Psikologi Lingkungan Paralel

 

Pendidikan merupakan pondasi dalam perkembangan dan kemajuan suatu bangsa dan negara. Bapak pendidikan nasional Ki Hadjar Dewantara menyerukan bahwa mendidik anak sama dengan mendidik rakyat. Keadaan dalam hidup dan penghidupan rakyat di masa sekarang, merupakan buah dari pendidikan yang diterima oleh orang tua pada masa kanak-kanak. Sementara anak-anak yang sekarang menerima dan/atau mengeyam pendidikan, kelak akan meneruskan peran sebagai warga negara (Dewantara, 2011). Baik dan buruknya suatu bangsa serta tumbuh dan berkembangnya suatu negara, bergantung kepada keluaran atau output yang dihasilkan oleh pendidikan itu sendiri.

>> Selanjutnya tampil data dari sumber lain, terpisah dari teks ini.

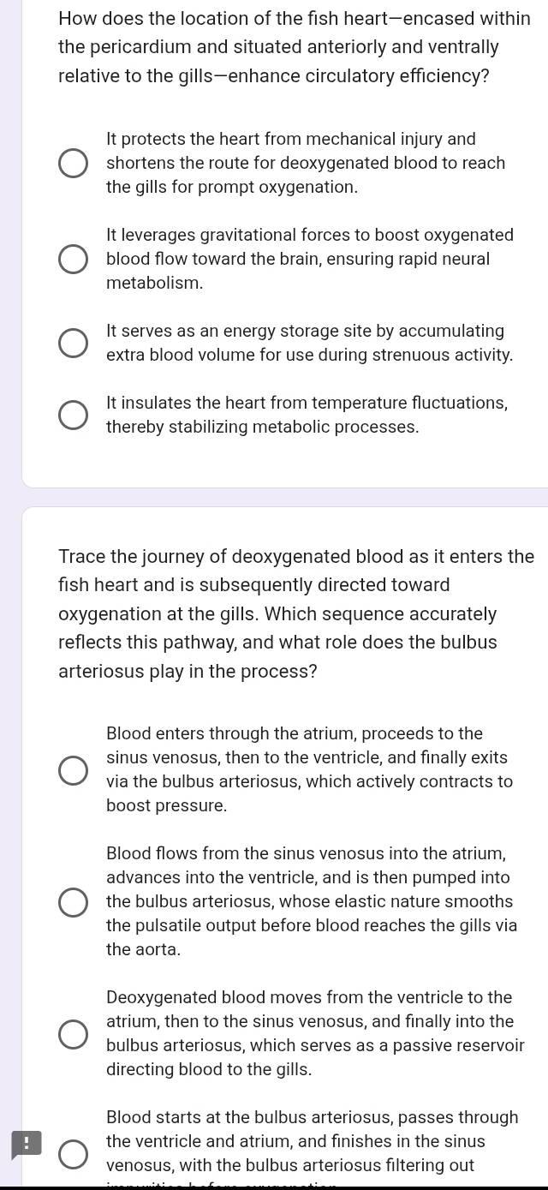Click the fish heart location question text
548x1190 pixels.
[x=291, y=47]
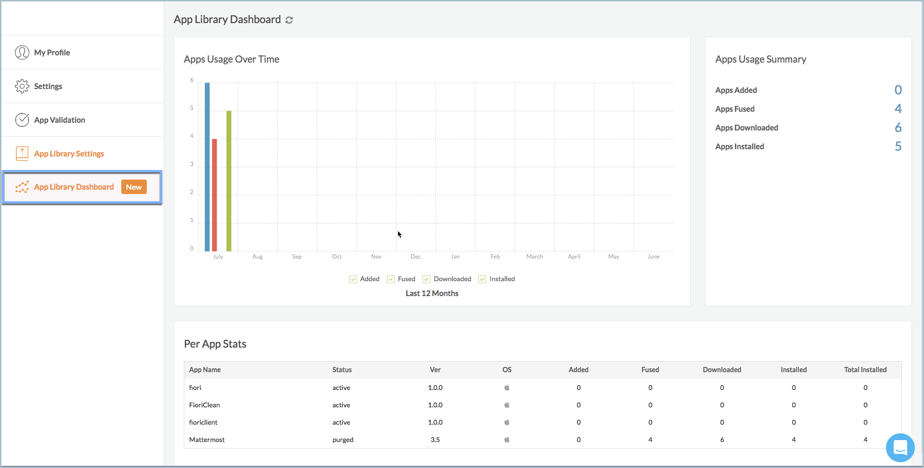Click the blue Added bar for July
The image size is (924, 468).
pos(207,167)
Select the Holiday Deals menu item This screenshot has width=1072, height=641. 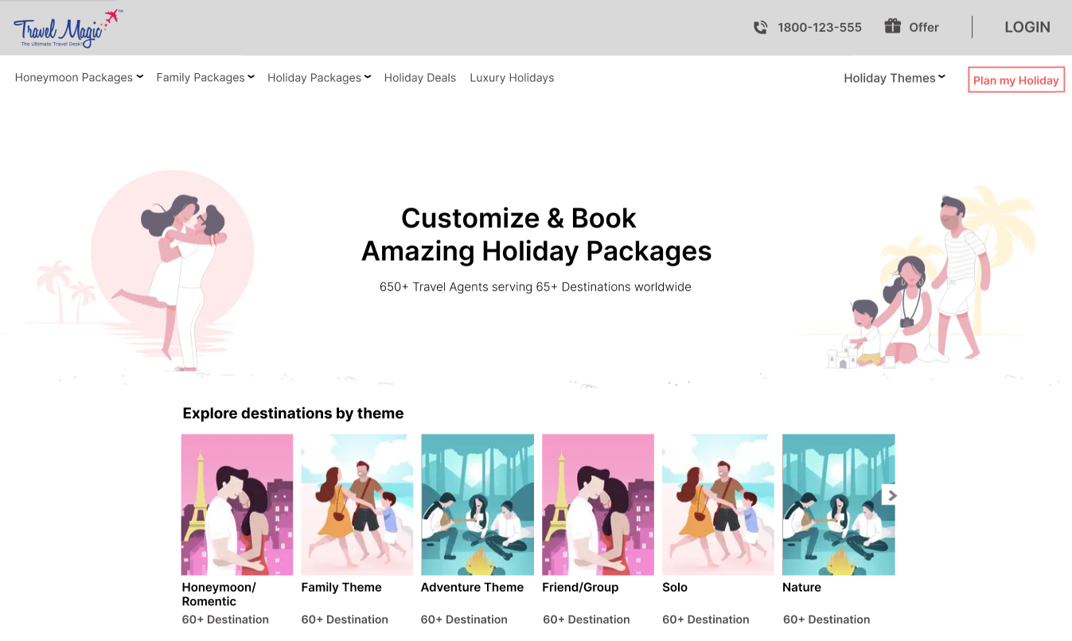pyautogui.click(x=419, y=77)
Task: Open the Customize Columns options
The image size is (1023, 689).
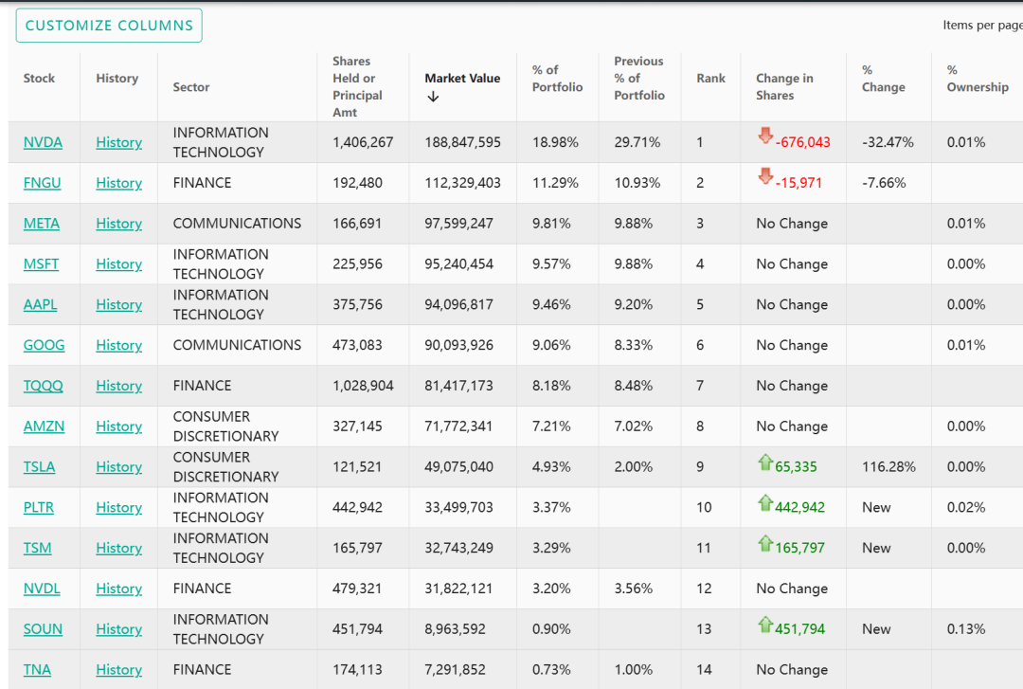Action: (x=109, y=26)
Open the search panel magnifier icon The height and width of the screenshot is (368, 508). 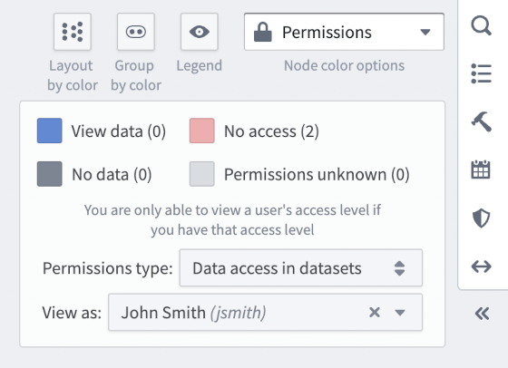coord(481,26)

Di dalam pendidikan dan pengajaran, kemampuan berpikir kritis memegang peranan penting. Menurut Bejamin S. Bloom terdapat enam tingkatan dalam kemampuan berpikir, antara lain: Pengetahuan, pemahaman, penerapan, analisis, sintesis, dan evaluasi (Rukayyah, 2017). Kemampuan berpikir kritis sendiri merupakan suatu kemampuan untuk melakukan analisis dan evaluasi terhadap suatu data dan/atau informasi (Surya, 2011). Itu artinya, kemampuan berpikir kritis merupakan kemampuan yang masuk dalam tingkat pemikiran tinggi (High Order Thinking). Kemampuan berpikir kritis diperlukan untuk menciptakan suatu pola dan/atau sistem pendidikan yang hadap masalah.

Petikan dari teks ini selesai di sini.